Steve Jobs by Walter Isaacson is a fascinating look at the life of a genius. Much has been written in homage and tribute to a man who will be listed with Albert Einstein and Thomas Edison as a major contributor to life as we know it. Jobs died too young and yet his Apple legacy will live on and flourish.
Mr.Isaacson was given unprecedented access to interview Jobs himself, people who influenced Jobs and were influenced by him, review photos and data, and finally write a very unedited portrait of Steve Jobs. Isaacson, obviously admired the man, and yet he gives a very unvarnished picture of an egomaniac jerk, who could inspire many, and demand absolute perfection. There are a lot of unflattering scenes and incidents, and yet they add up to give a full image of Steve Jobs.

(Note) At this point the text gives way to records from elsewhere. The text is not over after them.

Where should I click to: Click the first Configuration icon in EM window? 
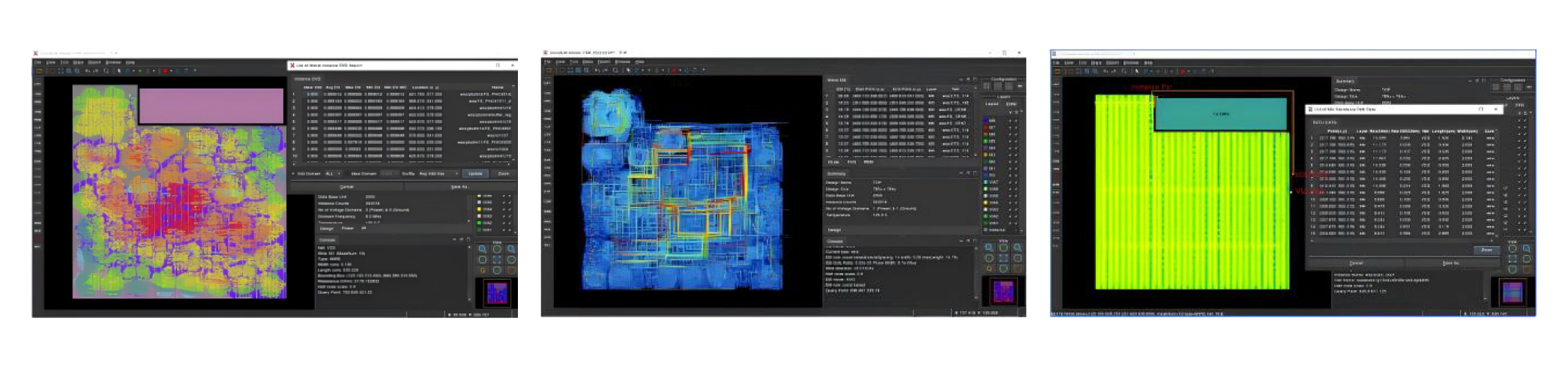pyautogui.click(x=986, y=86)

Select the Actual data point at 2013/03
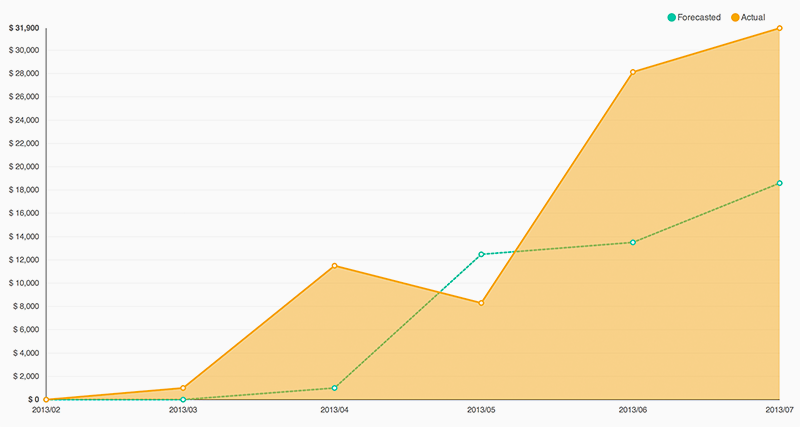(x=183, y=388)
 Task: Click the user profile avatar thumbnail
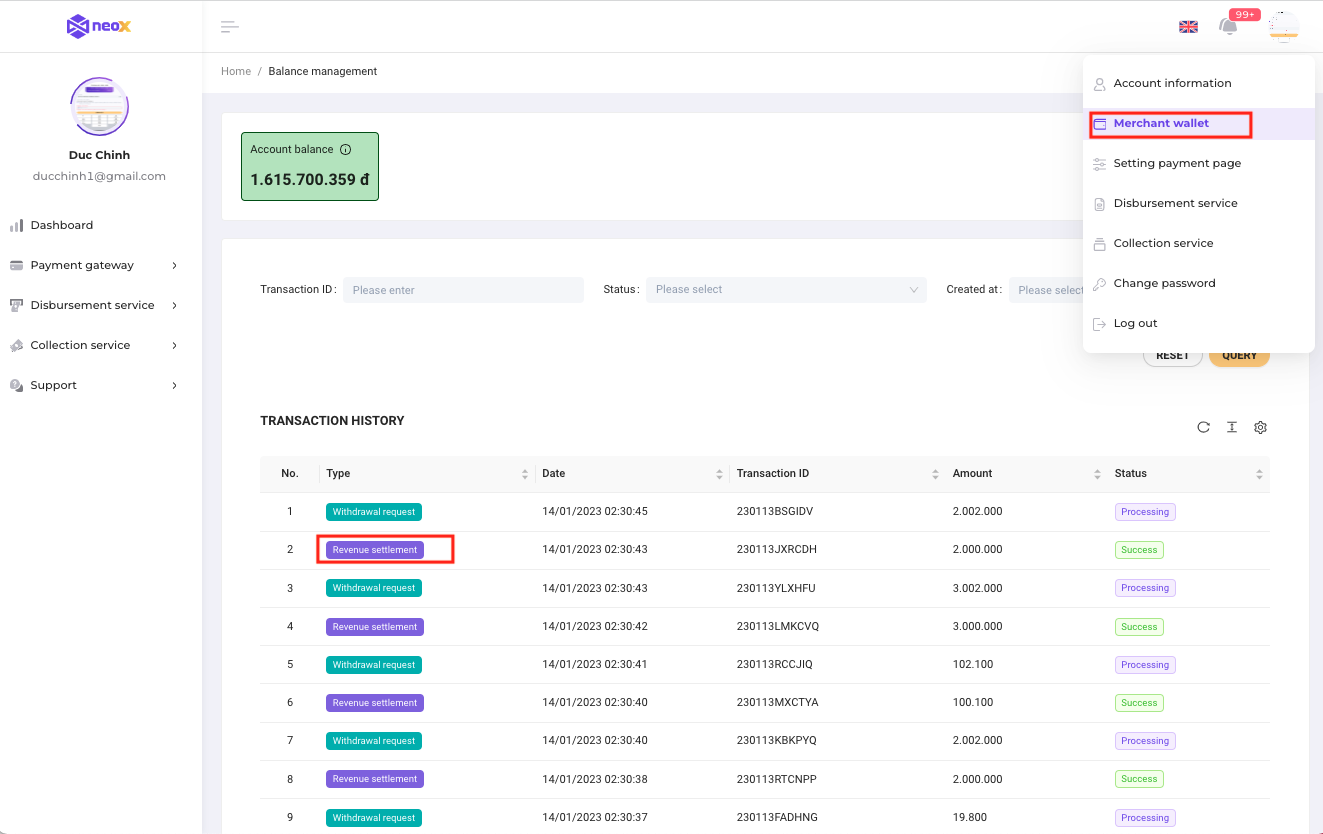pos(99,107)
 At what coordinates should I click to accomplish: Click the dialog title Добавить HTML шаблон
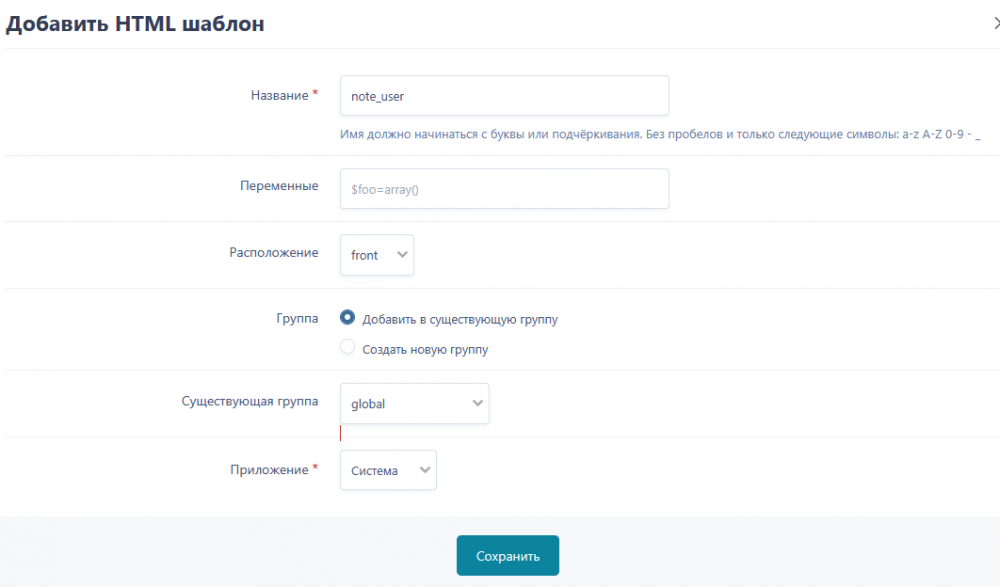coord(135,24)
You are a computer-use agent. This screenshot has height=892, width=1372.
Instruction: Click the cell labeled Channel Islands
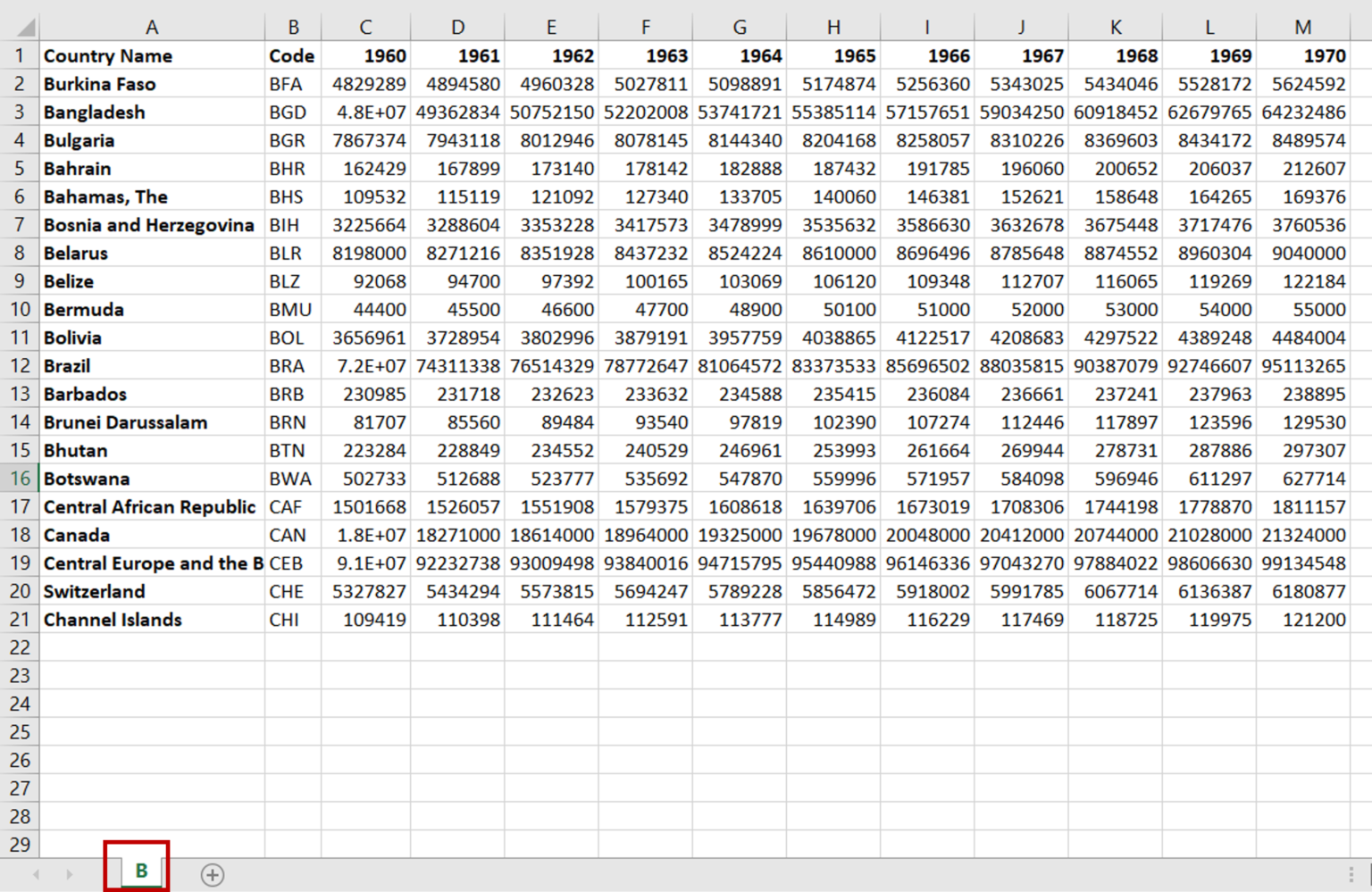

I was fascinated, repulsed, and in awe of Steve Jobs based on this book. I saw him speak once out in Silicon Valley. I don't remember the speech. I don't know that I fully comprehended what the heck he talked about. However, he was a commanding presence in his black shirt, his thin reedy voice speaking without notes, his enthusiasm for the subject, and his utter confidence, intellect, and magnetism. This was the Steve Jobs that took Apple to a high level, was basically fired from his own company, founded NeXt, gave a new lease on life to Pixar, re-took Apple, and zoomed it to dizzying heights with the iPod, iPhone, iTunes, iPad, and ultimately more iProduct that we didn't know we needed.
The book is well written, thoroughly researched, and compelling. Steve Jobs, the man, was totally nuts from a "normal" perspective. Steve Jobs, the genius, was awesomely amazingly on a whole other level from "normal", and we - the human race - have benefited.
RIP, Steve Jobs. You are probably driving God and Heaven crazy with a re-design.